*Goal 1*:
In the news report on the Mexico highway ambush, who said the arrested suspect was not involved in the massacre?
*Goal 2*:
Write the next part of the news report on the Mexico highway ambush, picking up after its last sentence.

* Start Extract to read *

Members of the LeBaron family mourn at the scene of the bloody ambush. Photo / AFP
The deadly ambush on a convoy of families which killed three mothers and six children on a highway in northern Mexico may have been a deliberate hit rather than a case of being in the wrong place at the wrong time.
Officers from the Agency of Criminal Investigation for the state of Sonora last night arrested one person and rescued two hostages found bound and gagged in a white ute in the town of Agua Prieta, reports news.com.au.
However, Mexican Security Secretary Alfonso Durazo said today preliminary investigations revealed the suspect, who was found with four assault rifles, ammunition and an array of bullet proof vehicles, was not involved in the massacre.
Nine members of the LeBaron family, which broke away from the Mormon church in Utah decades ago to form their own fundamentalist cult in the Mexican enclave of La Mora, died in Monday's ambush.

* End Extract to read *
* Start Entries provided *

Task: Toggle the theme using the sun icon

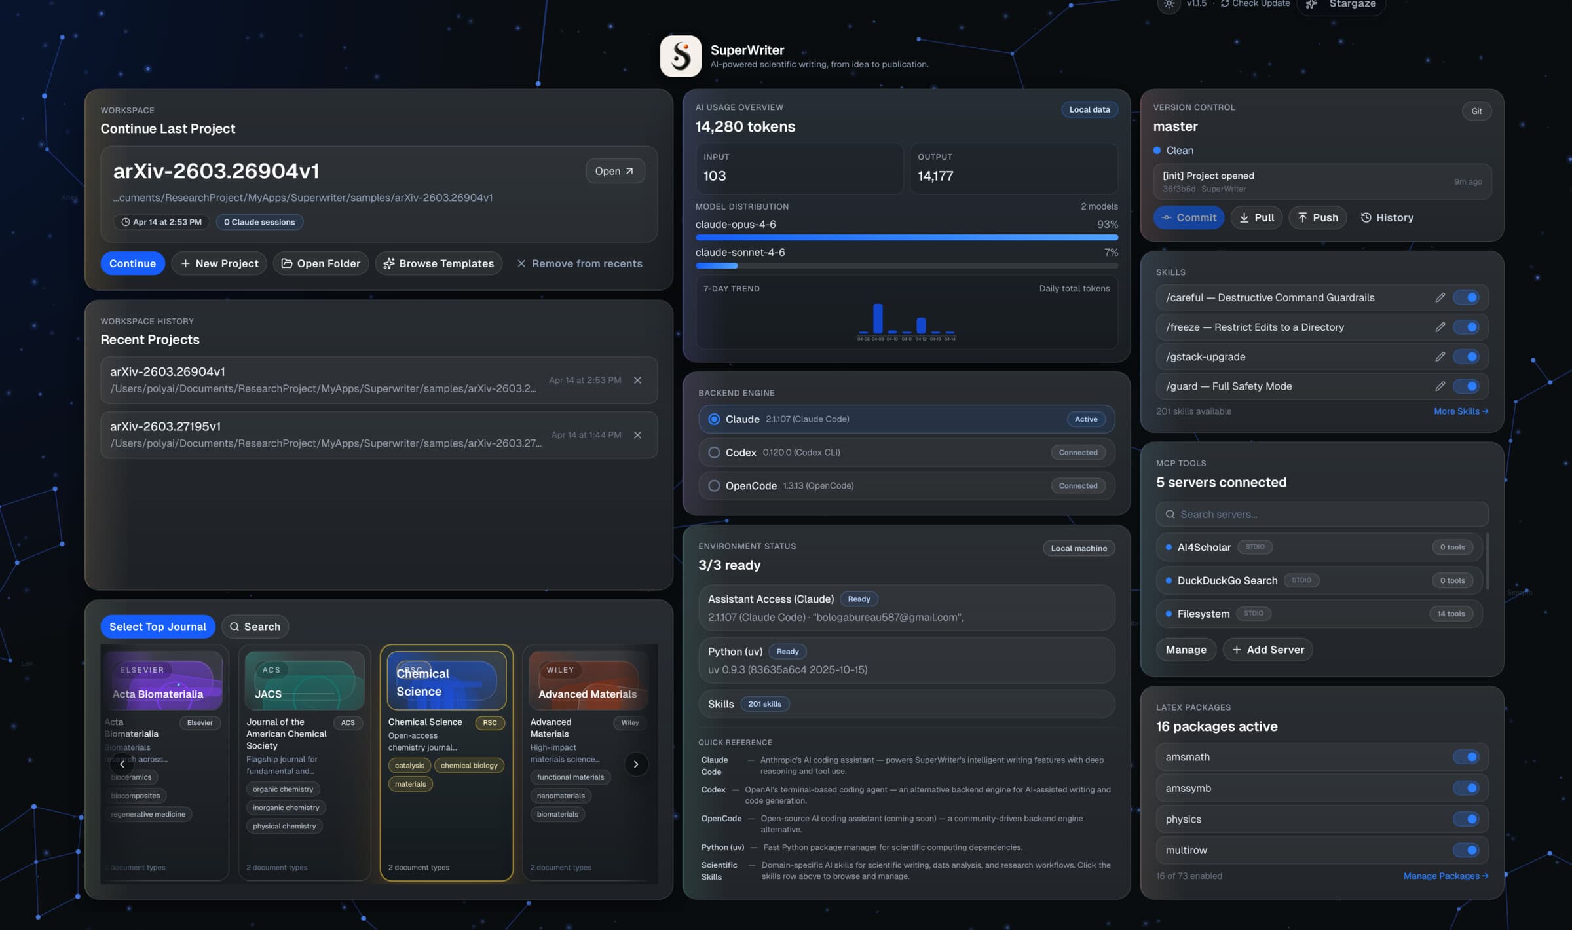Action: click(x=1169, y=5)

* End Entries provided *
* Start Entries provided *

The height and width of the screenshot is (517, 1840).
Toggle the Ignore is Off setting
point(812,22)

* End Entries provided *
* Start Entries provided *

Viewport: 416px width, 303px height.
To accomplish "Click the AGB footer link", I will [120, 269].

* End Entries provided *

*Exercise response 1*:
Mexican Security Secretary Alfonso Durazo

*Exercise response 2*:
Rhonita Maria Miller, 31, and four of her children including 12-year-old Howard Jacob Miller, Krystal Bellaine Miller, 10; and eight-month-old twins Titus Alvin Miller and Tiana Gricel Miller were found shot dead in a burned out, bullet ridden SUV near the town of Bavispe.
The other victims were Christina Marie Langford Johnson, 31, and Dawna Ray Langford, 43, and her two children, 11-year-old Trevor Harvey Langford and two-year-old Rogan Jay Langford, were all shot to death.
Eight children, some hit by gunfire, miraculously survived, including Ms Johnson's seven-month-old daughter Faith and Ms Langford's 13-year-old son Devin, who walked 22km for help as his siblings hid in the bushes.
After Devin failed to return, one of his sisters, nine-year-old McKenzie, left the remaining five siblings and walked for four hours in the dark to get help, according to the BBC. She was later found by rescuers.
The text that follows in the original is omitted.